- **MATERIAL SHOWN**
□ □ □ □ □
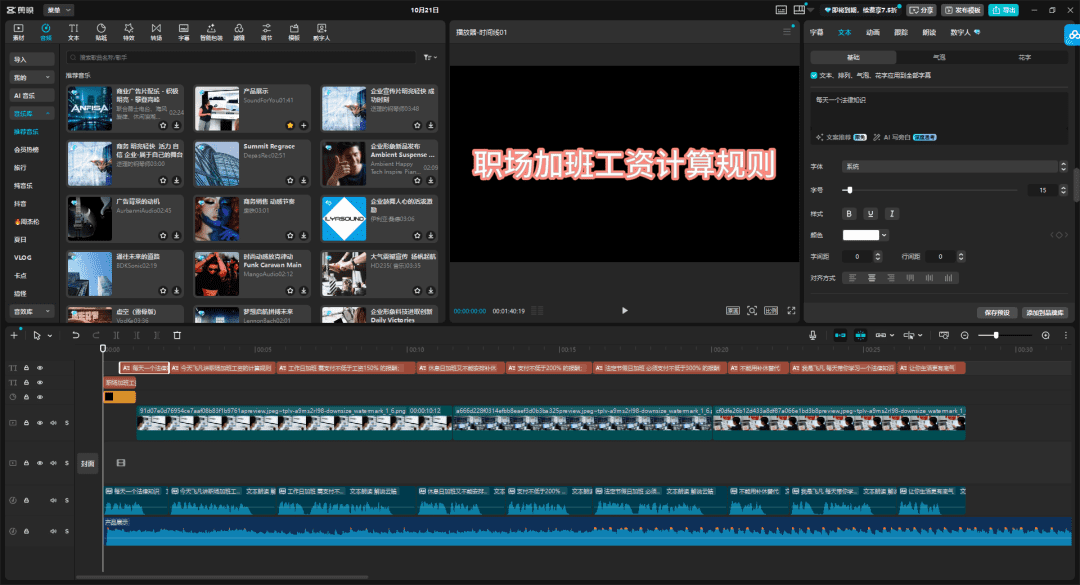Screen dimensions: 1080x585
Task: Open the 转场 (transitions) panel icon
Action: pos(156,31)
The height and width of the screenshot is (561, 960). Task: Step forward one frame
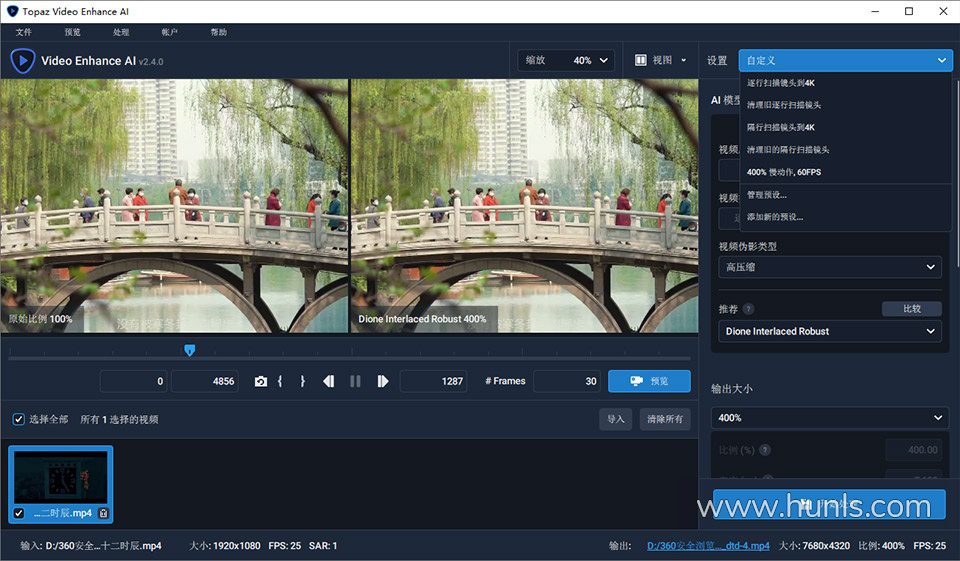click(382, 381)
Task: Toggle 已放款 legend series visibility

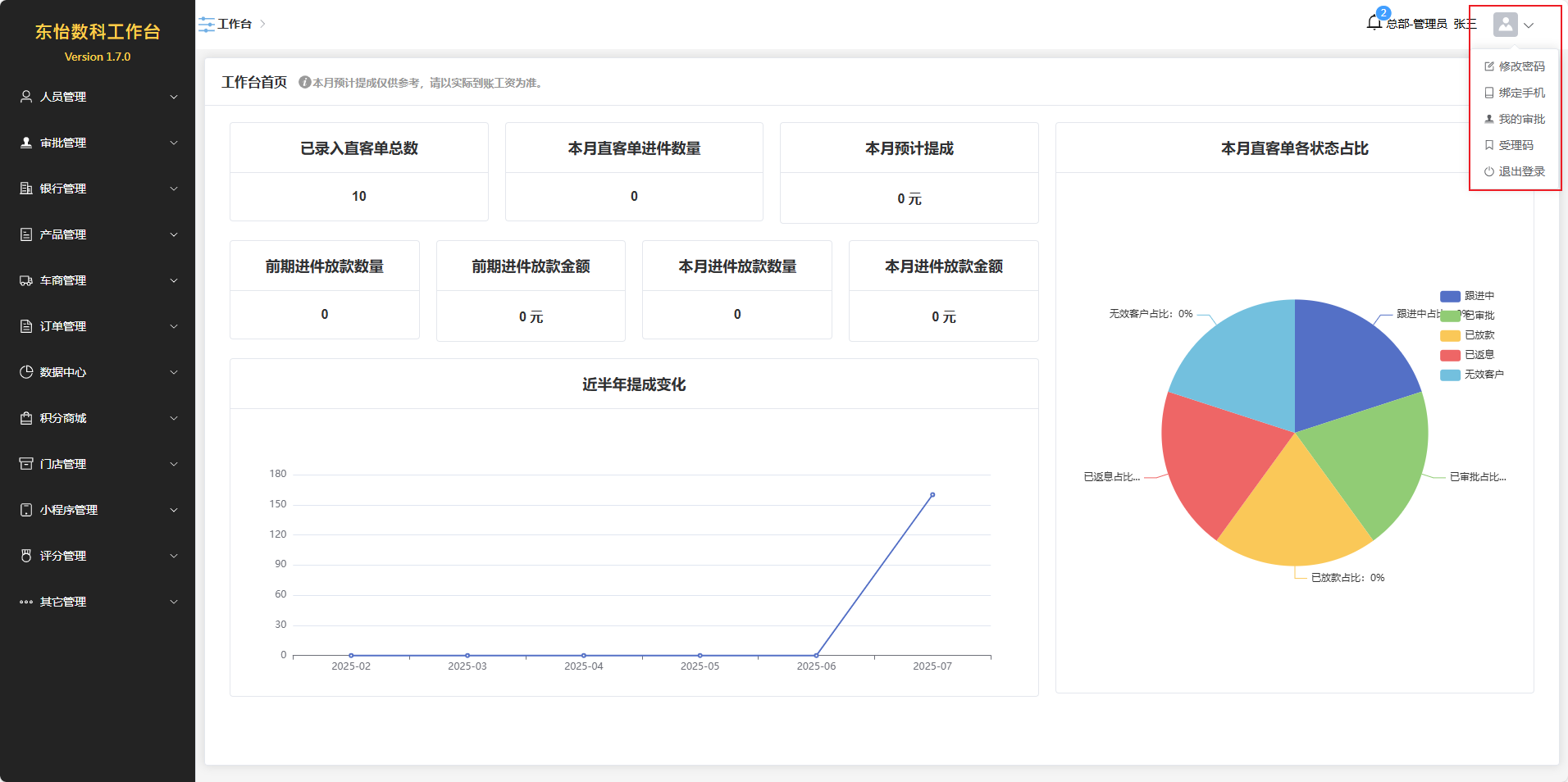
□ □ □ □ □
Please rewrite all of the material above with "screenshot" swapped for "image" and everything else unchanged. Leave the pictures out of your answer.

Screen dimensions: 1080x585
Task: Open the 转场 (transitions) panel icon
Action: pos(156,31)
The height and width of the image is (561, 960). Task: Step forward one frame
click(382, 381)
Task: Toggle 已放款 legend series visibility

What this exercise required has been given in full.